I really don’t think that anyone has to abandon the life they’ve made and move to the French countryside to be fulfilled. Discontentment has no borders. And “the winter of [my] discontent” is only partial: After 2.5 years in Boston, I finally feel that I’ve found a home here, good friends and a good church and fellowship, all of which I was despairing a year ago that I would never have in this city. But I still at times feel far away from myself, as if I am made up of many disparate parts that never quite work in harmony with one another. I know why. It’s the same reason when, nearing the end of a roadtrip to my parents’ house in Connecticut, I always feel a pressure valve release in me. I am among trees again, running water, the quiet Long Island Sound coastline, bunches of wispy cotton in October and cotton candy clouds of cherry blossoms in May and blue hydrangeas in July. I am at home because I’m with them, but I’m also at home because I can feel grass and hear quiet again.

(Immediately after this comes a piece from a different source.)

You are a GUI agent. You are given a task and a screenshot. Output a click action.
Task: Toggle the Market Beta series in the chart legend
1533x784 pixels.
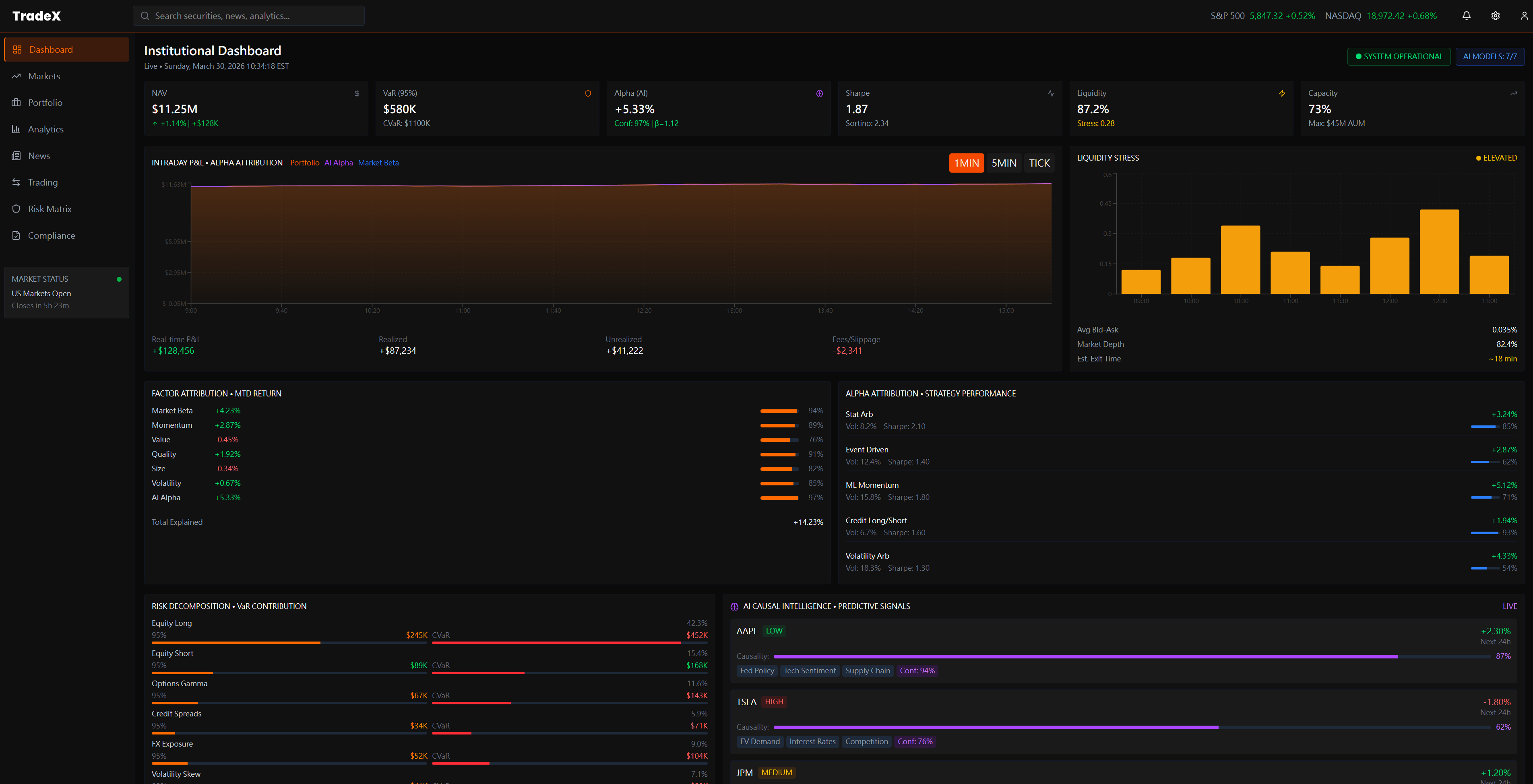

When travelling, I always think that a couple of days in a place is so far from enough to get to know it. I can’t not be a tourist, but I desperately want to understand how it is to be a local. What is life like when you have more than three days there, when you have endless days stretching ahead, days that can be slow and meandering, not lived at the breakneck pace of an international vacation? What would it be like to live in a landscape that fills your soul instead of draining it?
Writing of her life in the Luberon in An American in Provence, Beck says, “I need to have more time, more years, more layers of the same—as if my life could become a mille-feuille, a thousand-layer French pastry of compiled years of the sweetest life.” This thought spoke directly to my longing to build, or curate, a beautiful life steeped in the richness of years, of intimate knowledge of a place throughout its every season. At the same time I worry this is the most selfish desire I could have, centered only on what I want. On what would make me happiest rather than giving myself to others or going (or staying) where God has placed me. I don’t want to try to mold what I perceive to be the will of God into what is really my own will. But if the gift God has given me is art through the form of writing—writing that needs beauty as sustenance—then it might be that he would have me follow that.
I bought purple alstromeria at the grocery store yesterday after church and carried them home on my arm (because my hands were full of shopping bags) like they were a bouquet tossed to me. They are now in an antique mason fruit jar on the kitchen table, in the sun, where the light catches their iridescent petals and glows through their greenery. These flowers are a small and important beauty, reclaiming some agency in my life rather than letting myself be governed by the mindlessly dull routine of my 9-5 job and the endless scrolling of social media. There have been so many times in my life when I’ve felt I’ve wasted too much time. I am old enough to have had a childhood without much influence of the internet, and no social media till my adolescent years, but I am young enough to have experienced so much of my life lived online. How much time has being chronically online taken from me? Would running barefoot through a field of French wildflowers heal that? Not necessarily, but it couldn’t hurt.
I was talking with a wonderful friend over dinner the other night, about making beautiful things and the craft of story-telling, like 20-something girls do, and running out of time to talk about it all, even after three hours, also as 20-something girls do. But one of the bits that mattered most to me was the topic that our lives are really just beginning. I’ve all too often bought into the cultural notion that our 20s are somehow the peak of our lives, which is ridiculous and ageist (not to mention conceited) in the extreme, so we chucked that idea right out the window to start with. Life is meant to become richer as it goes and I am slowly working on adjusting my mindset into fully believing that aging is a gift. I’ll be 28 in two months. Maybe at 30, I’ll pick myself up and go off to Europe—not to find myself, but to find the depths of beauty in places unknown to me, hand-painted by the Great Artist.
Even if I don’t do that, though, I hope I’ll know a little better by then how to walk through discontentment and come out the other side grateful for the place I have been given.
Heck yes to buying flowers as a way to declare to one's self that beauty in real life matters. Also, it took me almost all of 27 for me to come to the realization that the big unknowns of the rest of my life could contain good. For me, unknowns were always connected with stress and striving – but what a relief to find that unknowns could also bring wonderful things beyond our wildest imaginings!